Skip to main content

[Date Prev][Date Next][Thread Prev][Thread Next][Date Index][Thread Index] [List Home]
RE: [aspectj-users] Drawbacks of AOP

> On Thursday 17 April 2003 19:24, Marc Tremblay wrote:
> > I think further to this, a method has a certain contract to fulfill, and it
> > should in no way rely on aspects to fulfill that contract.  Nor should
> > aspects be allowed to change the contract.
>
> I definitifly disagree here. Transaction handling is a counterexample.
> Transaction handling is definitifly a crosscutting concern. In quite a lot of
> transaction aware programs, I have seen there is code like this (in plent
> places):
>
> public void foo(){
>     TransactionManager.startTransaction();
>     try{
>        //original code of foo
>     }catch(RuntimeException ex){
>       TransactionManager.abort();
>       throw ex;
>     }
>     TransactionManager.commit();
> }
>
> All the transaction handling code should be moved to an aspect.
> And Transactionhandling does definitfly change some of the contract of the
> methods.

To me this is the kind of thing that should be handled declaratively in a deployment descriptor and applied by
some sort of runtime container (not nesc. EJB, but along those lines).  To me, implementing things like
transaction management, security, etc. as an aspect leads to hidden complexity and thereby can render the code
unmaintainable.

> > If one follows these rules,
> > then it's quite irrelevant as to whether an aspect crosscuts a piece of
> > code or not.  This way the code works the same everywhere...  the system as
> > a whole may work differently (ie. logging behaviour is different, or we
> > gain/lose resource pooling), but that has more to do with the context
> > within which the code runs as opposed to the code itself.
>
> But this limitation is much to strict. Most of the more advanced crosscutting
> concerns change the contracts of a method. e.g. security, persistency,
> accesscontrol, transaction handling, encription of parameters, etc.

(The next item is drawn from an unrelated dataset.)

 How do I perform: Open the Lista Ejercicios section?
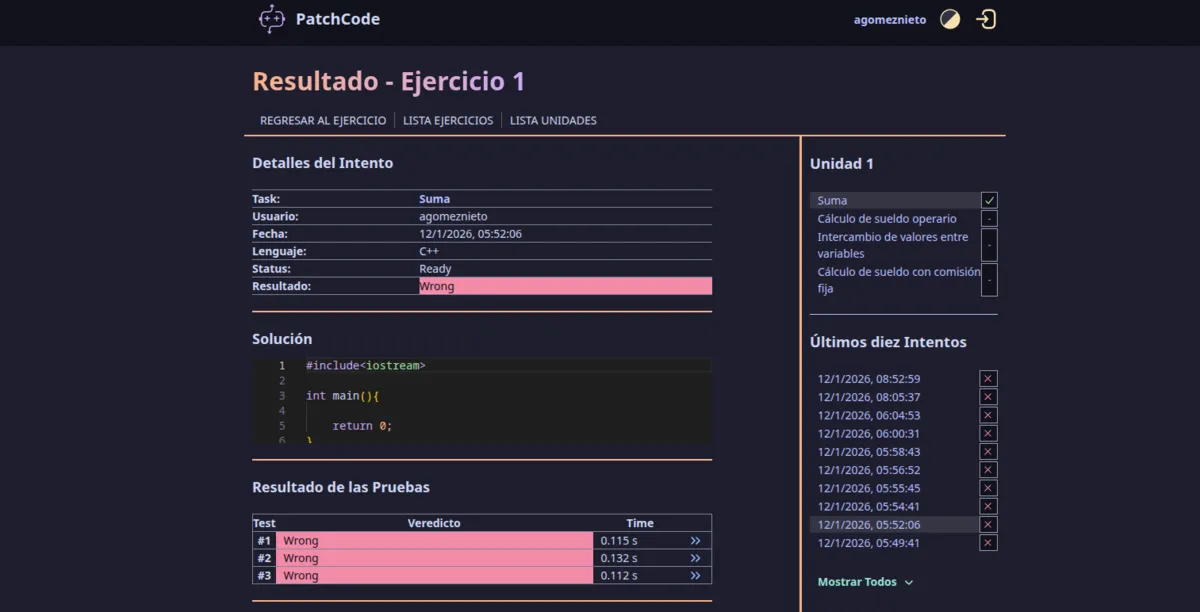click(448, 120)
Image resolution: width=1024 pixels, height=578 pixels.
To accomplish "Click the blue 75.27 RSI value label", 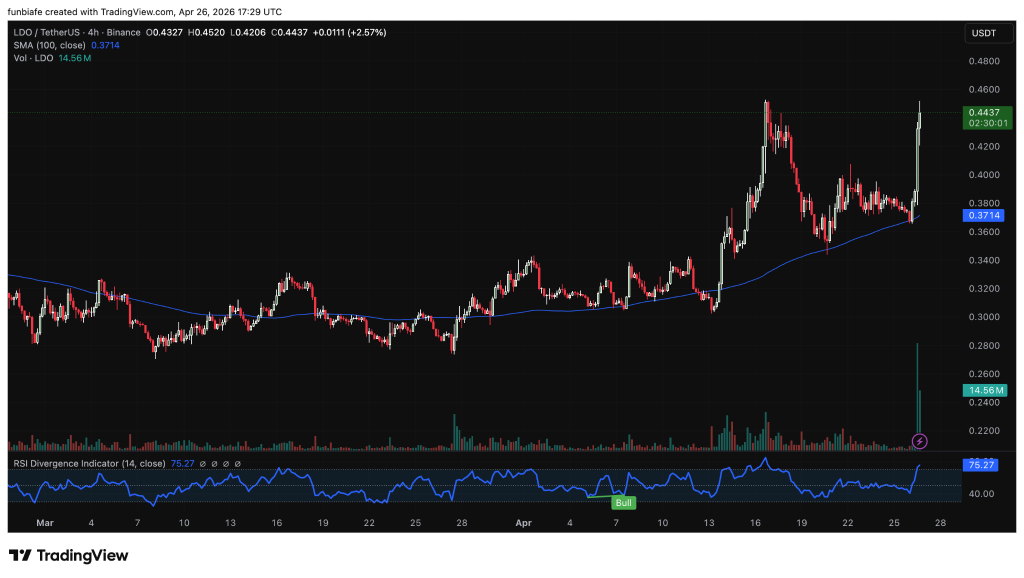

I certainly agree with you that these crosscutting concerns don't belong in the code itself, but I just think
the deployment descriptor approach is a better one than using aspects.  Just because we can solve these
problems with aspects, doesn't mean aspects are the best way to solve these problems.  These concerns are the
kind that should be handled in a container or runtime framework in my opinion.